» **Given instruction**: Format the lines of the listing as a JSON list of strings, one string per line, skipping blank lines. Cover only the lines from the one containing "How do I perform: Toggle" through the end of the listing, both included.

» **Rows**:
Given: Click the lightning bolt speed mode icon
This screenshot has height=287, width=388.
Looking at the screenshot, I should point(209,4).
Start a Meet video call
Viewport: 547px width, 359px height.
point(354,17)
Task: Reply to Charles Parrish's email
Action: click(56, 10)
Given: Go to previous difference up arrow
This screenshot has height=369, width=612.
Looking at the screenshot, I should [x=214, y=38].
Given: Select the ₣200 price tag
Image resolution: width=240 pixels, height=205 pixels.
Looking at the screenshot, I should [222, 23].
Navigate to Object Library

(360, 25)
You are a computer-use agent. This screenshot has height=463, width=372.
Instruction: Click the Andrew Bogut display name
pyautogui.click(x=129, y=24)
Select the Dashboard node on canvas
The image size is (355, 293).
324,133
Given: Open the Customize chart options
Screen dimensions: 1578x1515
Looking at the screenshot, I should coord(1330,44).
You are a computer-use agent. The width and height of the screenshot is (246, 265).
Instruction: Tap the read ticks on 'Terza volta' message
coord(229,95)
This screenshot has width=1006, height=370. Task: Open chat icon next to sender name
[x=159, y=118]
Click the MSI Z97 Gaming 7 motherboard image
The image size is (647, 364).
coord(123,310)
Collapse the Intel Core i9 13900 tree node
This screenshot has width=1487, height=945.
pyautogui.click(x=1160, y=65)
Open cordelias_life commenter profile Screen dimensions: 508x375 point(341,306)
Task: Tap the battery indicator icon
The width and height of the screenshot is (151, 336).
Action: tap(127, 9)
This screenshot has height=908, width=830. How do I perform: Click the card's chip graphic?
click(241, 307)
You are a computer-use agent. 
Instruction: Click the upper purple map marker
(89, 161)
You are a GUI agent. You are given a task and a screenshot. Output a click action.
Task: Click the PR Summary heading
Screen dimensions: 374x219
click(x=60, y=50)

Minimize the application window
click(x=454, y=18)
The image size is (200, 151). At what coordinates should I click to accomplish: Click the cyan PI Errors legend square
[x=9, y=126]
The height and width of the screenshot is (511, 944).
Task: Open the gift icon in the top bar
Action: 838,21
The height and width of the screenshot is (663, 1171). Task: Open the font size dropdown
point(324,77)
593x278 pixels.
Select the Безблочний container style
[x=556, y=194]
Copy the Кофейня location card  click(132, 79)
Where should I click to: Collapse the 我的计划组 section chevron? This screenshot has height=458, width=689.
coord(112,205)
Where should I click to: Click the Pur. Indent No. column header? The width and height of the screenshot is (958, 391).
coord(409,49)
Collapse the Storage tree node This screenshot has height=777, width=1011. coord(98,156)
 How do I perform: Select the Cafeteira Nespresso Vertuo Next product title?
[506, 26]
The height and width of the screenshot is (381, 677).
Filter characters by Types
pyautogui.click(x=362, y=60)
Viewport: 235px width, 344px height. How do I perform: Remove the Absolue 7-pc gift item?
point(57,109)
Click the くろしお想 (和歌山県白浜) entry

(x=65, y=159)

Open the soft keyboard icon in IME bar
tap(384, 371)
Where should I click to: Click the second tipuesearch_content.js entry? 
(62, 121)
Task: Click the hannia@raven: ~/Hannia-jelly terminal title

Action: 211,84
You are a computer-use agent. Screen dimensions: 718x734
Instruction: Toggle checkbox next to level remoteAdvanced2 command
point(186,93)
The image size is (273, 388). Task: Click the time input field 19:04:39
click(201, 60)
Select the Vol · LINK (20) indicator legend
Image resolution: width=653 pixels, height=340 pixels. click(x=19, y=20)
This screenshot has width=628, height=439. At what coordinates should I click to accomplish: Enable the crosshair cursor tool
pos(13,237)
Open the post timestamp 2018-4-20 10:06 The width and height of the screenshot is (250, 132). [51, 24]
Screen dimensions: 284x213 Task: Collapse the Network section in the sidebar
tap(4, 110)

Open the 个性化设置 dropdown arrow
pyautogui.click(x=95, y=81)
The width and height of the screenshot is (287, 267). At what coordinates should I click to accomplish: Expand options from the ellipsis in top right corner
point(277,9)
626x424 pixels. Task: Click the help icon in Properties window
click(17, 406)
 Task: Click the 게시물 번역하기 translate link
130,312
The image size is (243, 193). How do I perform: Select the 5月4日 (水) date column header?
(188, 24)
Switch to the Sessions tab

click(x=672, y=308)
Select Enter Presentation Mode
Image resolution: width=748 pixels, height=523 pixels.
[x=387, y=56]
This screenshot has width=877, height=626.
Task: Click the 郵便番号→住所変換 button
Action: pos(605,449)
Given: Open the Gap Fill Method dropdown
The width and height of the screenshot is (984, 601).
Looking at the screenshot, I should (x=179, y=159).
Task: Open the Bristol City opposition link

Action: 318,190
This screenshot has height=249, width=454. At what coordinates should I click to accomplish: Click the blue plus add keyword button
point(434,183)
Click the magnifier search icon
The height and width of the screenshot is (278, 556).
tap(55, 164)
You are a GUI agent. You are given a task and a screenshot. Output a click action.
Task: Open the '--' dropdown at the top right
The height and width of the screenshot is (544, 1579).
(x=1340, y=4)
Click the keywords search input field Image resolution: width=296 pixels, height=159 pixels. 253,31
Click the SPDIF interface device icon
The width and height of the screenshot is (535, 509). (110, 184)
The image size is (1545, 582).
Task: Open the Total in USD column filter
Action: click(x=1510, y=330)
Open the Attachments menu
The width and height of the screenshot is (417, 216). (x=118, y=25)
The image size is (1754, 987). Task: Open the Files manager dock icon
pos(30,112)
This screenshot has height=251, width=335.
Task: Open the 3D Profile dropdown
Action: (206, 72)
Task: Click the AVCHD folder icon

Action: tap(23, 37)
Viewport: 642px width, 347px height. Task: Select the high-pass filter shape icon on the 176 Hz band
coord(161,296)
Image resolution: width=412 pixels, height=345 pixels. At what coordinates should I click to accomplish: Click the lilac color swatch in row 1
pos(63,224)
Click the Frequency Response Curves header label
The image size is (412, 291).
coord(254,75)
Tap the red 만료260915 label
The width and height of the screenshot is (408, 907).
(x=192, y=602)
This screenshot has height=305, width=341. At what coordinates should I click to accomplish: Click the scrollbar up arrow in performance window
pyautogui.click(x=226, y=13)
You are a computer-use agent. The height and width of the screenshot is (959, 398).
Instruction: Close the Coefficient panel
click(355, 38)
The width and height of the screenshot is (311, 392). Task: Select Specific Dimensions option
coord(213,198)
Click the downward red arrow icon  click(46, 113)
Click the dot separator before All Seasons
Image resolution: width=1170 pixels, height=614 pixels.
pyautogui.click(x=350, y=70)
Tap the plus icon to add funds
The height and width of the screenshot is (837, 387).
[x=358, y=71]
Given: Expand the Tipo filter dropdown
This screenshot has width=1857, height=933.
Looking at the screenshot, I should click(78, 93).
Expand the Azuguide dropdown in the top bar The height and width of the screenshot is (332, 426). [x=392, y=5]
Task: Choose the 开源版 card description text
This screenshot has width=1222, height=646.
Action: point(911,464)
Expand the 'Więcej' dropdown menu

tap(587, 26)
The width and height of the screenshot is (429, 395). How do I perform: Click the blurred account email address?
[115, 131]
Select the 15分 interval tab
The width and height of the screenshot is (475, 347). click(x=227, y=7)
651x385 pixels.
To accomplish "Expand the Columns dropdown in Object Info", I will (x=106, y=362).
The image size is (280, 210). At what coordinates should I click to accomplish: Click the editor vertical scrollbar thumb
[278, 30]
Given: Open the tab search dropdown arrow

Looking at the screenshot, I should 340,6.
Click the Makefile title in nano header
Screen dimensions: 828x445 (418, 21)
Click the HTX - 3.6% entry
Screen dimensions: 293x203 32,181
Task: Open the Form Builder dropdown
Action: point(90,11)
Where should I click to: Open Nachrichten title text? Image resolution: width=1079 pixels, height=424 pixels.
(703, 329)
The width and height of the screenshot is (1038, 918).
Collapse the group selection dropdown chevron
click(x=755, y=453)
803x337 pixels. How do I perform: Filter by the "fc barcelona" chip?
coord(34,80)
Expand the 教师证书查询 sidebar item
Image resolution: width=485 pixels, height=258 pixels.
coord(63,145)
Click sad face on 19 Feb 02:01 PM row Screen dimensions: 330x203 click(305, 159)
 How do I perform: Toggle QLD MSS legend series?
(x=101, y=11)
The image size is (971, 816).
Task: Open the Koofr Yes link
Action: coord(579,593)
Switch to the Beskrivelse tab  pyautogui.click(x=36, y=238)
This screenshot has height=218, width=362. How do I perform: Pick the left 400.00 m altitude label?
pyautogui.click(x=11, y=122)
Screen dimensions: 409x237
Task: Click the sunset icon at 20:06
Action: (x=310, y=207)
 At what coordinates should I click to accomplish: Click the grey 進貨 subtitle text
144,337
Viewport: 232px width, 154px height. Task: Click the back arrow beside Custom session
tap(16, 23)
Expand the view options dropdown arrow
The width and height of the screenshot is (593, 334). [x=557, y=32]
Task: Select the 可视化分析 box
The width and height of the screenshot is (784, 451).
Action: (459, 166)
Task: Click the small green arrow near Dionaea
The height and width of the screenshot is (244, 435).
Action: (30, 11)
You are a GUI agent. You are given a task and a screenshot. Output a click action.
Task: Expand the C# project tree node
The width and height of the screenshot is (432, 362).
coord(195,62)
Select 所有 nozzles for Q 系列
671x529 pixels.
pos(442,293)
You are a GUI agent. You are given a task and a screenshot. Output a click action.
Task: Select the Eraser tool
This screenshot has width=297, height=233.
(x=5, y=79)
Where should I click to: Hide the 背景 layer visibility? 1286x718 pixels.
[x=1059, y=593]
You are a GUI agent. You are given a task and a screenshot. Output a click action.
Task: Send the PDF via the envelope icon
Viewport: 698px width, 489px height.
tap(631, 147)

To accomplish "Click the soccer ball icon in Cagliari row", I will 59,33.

» **Final answer**:
[
  " How do I perform: Toggle QLD MSS legend series?",
  "(x=101, y=11)",
  "The image size is (971, 816).",
  "Task: Open the Koofr Yes link",
  "Action: coord(579,593)",
  "Switch to the Beskrivelse tab  pyautogui.click(x=36, y=238)",
  "This screenshot has height=218, width=362. How do I perform: Pick the left 400.00 m altitude label?",
  "pyautogui.click(x=11, y=122)",
  "Screen dimensions: 409x237",
  "Task: Click the sunset icon at 20:06",
  "Action: (x=310, y=207)",
  " At what coordinates should I click to accomplish: Click the grey 進貨 subtitle text",
  "144,337",
  "Viewport: 232px width, 154px height. Task: Click the back arrow beside Custom session",
  "tap(16, 23)",
  "Expand the view options dropdown arrow",
  "The width and height of the screenshot is (593, 334). [x=557, y=32]",
  "Task: Select the 可视化分析 box",
  "The width and height of the screenshot is (784, 451).",
  "Action: (459, 166)",
  "Task: Click the small green arrow near Dionaea",
  "The height and width of the screenshot is (244, 435).",
  "Action: (30, 11)",
  "You are a GUI agent. You are given a task and a screenshot. Output a click action.",
  "Task: Expand the C# project tree node",
  "The width and height of the screenshot is (432, 362).",
  "coord(195,62)",
  "Select 所有 nozzles for Q 系列",
  "671x529 pixels.",
  "pos(442,293)",
  "You are a GUI agent. You are given a task and a screenshot. Output a click action.",
  "Task: Select the Eraser tool",
  "This screenshot has width=297, height=233.",
  "(x=5, y=79)",
  "Where should I click to: Hide the 背景 layer visibility? 1286x718 pixels.",
  "[x=1059, y=593]",
  "You are a GUI agent. You are given a task and a screenshot. Output a click action.",
  "Task: Send the PDF via the envelope icon",
  "Viewport: 698px width, 489px height.",
  "tap(631, 147)",
  "To accomplish \"Click the soccer ball icon in Cagliari row\", I will 59,33."
]